LCD devices are commonly used as displays for compact electronic apparatuses, because they provide good quality images with little power consumption and are very thin. The liquid crystal material in an LCD device does not emit light. The liquid crystal material must be lit by a light source to clearly and sharply display text and images. Thus, a backlight module is generally needed for an LCD device. The backlight module usually uses cold cathode fluorescent lamps (CCFLs) as light sources. Due to the lamps needed to be driven by an alternating current high voltage, the backlight module using the lamps as its light source needs a backlight driving circuit which can convert a direct current voltage to an alternating current voltage to drive the lamps.
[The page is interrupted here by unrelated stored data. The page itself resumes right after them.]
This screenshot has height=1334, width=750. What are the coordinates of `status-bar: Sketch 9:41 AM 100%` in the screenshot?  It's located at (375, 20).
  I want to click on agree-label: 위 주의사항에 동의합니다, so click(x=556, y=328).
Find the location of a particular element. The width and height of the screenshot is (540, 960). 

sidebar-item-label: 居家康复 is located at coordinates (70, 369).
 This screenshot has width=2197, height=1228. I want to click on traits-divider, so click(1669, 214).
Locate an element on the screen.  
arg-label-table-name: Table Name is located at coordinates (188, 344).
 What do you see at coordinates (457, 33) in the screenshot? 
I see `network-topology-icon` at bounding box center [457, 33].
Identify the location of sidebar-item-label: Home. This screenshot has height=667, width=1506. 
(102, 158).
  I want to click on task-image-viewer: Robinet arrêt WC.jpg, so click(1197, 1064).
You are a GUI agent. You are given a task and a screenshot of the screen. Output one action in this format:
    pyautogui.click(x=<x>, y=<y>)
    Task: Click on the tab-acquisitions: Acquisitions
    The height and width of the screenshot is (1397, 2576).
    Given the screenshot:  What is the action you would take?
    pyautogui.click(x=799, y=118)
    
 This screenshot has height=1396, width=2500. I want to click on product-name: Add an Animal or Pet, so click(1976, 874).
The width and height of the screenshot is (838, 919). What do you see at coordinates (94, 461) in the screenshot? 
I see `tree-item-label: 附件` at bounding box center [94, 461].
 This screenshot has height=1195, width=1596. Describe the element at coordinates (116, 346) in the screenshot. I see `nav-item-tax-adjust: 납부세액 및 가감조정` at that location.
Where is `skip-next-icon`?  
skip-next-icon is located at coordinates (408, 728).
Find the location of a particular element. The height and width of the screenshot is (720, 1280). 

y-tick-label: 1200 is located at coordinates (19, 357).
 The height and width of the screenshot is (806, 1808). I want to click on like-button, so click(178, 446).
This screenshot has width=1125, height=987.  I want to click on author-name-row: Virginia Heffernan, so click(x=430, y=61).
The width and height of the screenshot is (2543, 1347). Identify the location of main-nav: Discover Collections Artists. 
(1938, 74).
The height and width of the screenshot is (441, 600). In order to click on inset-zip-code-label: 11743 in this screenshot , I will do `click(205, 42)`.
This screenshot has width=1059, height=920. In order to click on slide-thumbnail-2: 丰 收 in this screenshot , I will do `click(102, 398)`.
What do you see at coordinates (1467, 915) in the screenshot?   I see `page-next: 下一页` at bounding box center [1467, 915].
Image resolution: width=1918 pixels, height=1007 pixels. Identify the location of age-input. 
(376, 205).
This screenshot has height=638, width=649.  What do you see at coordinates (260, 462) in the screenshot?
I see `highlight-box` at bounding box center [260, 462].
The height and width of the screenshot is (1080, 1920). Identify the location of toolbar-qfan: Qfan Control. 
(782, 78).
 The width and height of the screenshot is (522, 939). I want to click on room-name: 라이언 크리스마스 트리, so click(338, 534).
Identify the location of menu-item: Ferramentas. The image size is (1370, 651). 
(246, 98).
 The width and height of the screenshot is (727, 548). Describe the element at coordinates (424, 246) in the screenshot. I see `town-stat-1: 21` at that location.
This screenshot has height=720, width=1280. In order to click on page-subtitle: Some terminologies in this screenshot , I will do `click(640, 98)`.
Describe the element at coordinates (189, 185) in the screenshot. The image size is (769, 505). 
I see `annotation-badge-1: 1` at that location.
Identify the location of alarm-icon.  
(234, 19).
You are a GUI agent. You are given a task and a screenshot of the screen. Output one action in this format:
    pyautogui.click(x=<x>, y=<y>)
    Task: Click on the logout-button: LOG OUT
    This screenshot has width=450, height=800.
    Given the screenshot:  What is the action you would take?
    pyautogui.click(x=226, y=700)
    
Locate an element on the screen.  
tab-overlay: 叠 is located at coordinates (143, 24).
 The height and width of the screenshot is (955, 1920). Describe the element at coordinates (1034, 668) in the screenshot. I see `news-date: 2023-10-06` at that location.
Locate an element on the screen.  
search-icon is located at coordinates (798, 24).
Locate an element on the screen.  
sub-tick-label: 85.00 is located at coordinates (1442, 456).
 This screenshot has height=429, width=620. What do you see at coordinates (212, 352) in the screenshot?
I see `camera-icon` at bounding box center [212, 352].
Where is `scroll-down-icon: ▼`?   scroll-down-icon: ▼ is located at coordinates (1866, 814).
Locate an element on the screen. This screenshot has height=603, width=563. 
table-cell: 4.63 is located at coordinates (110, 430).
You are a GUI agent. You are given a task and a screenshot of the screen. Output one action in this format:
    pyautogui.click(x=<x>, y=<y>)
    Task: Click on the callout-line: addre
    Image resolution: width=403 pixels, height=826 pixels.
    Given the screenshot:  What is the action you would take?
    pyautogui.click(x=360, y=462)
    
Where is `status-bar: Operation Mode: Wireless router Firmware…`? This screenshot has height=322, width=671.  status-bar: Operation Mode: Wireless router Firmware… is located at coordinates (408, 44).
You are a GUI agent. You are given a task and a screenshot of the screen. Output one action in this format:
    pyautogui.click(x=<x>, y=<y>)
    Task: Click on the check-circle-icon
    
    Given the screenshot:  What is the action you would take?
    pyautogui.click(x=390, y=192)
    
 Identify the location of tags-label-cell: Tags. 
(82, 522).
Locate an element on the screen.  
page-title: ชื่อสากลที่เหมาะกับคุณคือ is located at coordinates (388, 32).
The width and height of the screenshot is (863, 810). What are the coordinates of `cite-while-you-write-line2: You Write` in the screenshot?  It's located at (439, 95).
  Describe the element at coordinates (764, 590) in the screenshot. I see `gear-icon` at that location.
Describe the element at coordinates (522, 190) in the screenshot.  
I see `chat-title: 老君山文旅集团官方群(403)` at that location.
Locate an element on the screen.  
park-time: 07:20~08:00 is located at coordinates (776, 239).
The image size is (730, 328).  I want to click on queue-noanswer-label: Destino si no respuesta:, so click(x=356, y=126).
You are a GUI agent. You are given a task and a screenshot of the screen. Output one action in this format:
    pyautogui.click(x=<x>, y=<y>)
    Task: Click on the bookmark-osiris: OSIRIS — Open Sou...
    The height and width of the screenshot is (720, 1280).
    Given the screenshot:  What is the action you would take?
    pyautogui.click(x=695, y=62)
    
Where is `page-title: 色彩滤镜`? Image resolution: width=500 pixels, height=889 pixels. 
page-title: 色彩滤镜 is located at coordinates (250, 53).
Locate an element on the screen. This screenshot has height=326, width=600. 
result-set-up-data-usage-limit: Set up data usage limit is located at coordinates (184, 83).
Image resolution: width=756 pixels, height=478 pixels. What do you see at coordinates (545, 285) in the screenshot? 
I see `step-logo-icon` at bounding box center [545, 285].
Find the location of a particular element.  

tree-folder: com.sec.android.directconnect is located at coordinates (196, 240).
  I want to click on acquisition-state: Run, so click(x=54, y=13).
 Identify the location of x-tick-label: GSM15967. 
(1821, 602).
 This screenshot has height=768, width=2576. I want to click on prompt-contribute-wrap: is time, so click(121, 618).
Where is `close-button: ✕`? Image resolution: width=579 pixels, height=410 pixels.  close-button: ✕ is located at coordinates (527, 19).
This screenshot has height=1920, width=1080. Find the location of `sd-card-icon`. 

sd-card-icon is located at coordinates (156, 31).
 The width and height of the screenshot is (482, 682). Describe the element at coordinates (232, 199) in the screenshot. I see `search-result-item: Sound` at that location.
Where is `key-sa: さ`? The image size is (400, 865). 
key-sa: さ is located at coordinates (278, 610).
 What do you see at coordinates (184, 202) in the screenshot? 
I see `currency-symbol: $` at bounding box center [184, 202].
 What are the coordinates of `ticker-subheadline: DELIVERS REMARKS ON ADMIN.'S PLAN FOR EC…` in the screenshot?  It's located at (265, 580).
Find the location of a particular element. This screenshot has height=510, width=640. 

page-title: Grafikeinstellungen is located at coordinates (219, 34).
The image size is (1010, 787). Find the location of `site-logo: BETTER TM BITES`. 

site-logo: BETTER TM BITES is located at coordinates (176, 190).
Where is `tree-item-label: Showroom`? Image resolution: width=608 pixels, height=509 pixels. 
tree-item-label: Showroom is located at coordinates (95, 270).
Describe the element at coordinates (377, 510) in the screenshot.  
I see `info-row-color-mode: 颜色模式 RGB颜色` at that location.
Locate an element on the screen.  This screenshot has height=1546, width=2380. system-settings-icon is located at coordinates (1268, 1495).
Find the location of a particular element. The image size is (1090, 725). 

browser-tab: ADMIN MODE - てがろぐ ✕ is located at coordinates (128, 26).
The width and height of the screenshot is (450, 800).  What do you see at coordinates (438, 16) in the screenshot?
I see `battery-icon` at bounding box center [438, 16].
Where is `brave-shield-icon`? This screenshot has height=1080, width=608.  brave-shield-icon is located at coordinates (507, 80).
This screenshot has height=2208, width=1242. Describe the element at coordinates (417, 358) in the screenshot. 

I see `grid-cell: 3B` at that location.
Referring to FIG. 5, one such backlight driving circuit 100 includes a brightness controller 110, a pulse width modulation (PWM) circuit 150, an inverter 160, and a lamp 170 electrically connected in series. The backlight driving circuit 100 is used to drive the lamp 170 and adjust a brightness thereof.
When a user sends a brightness adjusting signal to the brightness controller 110 via on-screen display keys (not shown) disposed on a frame of an LCD device using the backlight driving circuit 100, the brightness controller 110 outputs a control signal to the PWM circuit 150. The PWM circuit 150 receives the control signal and outputs a pulse signal to the inverter 160. The pulse signal has a duty ratio according to the control signal. The inverter 160 receives the pulse signal and generates an alternating current voltage to drive the lamp 170. The brightness of the lamp 170 changes according to the duty ratio. The larger the duty ratio is, the brighter the lamp 170 is.
For energy saving and contrast improving, new technology for adjusting the brightness of backlight has been developed, such as dynamic backlight control (DBC) technology. By using the DBC technology, the brightness of backlight can be adjusted dynamically according to display images. The DBC technology is desired to be employed to reduce backlight power consumption while maintaining image fidelity and quality. However, the backlight driving circuit 100 can adjust the brightness of the lamp 170 only by the user via the brightness controller 110. Thus, the backlight driving circuit 100 lacks compatibility with other backlight control technology.
Therefore, an improved backlight driving circuit is desired to overcome the above-described deficiencies.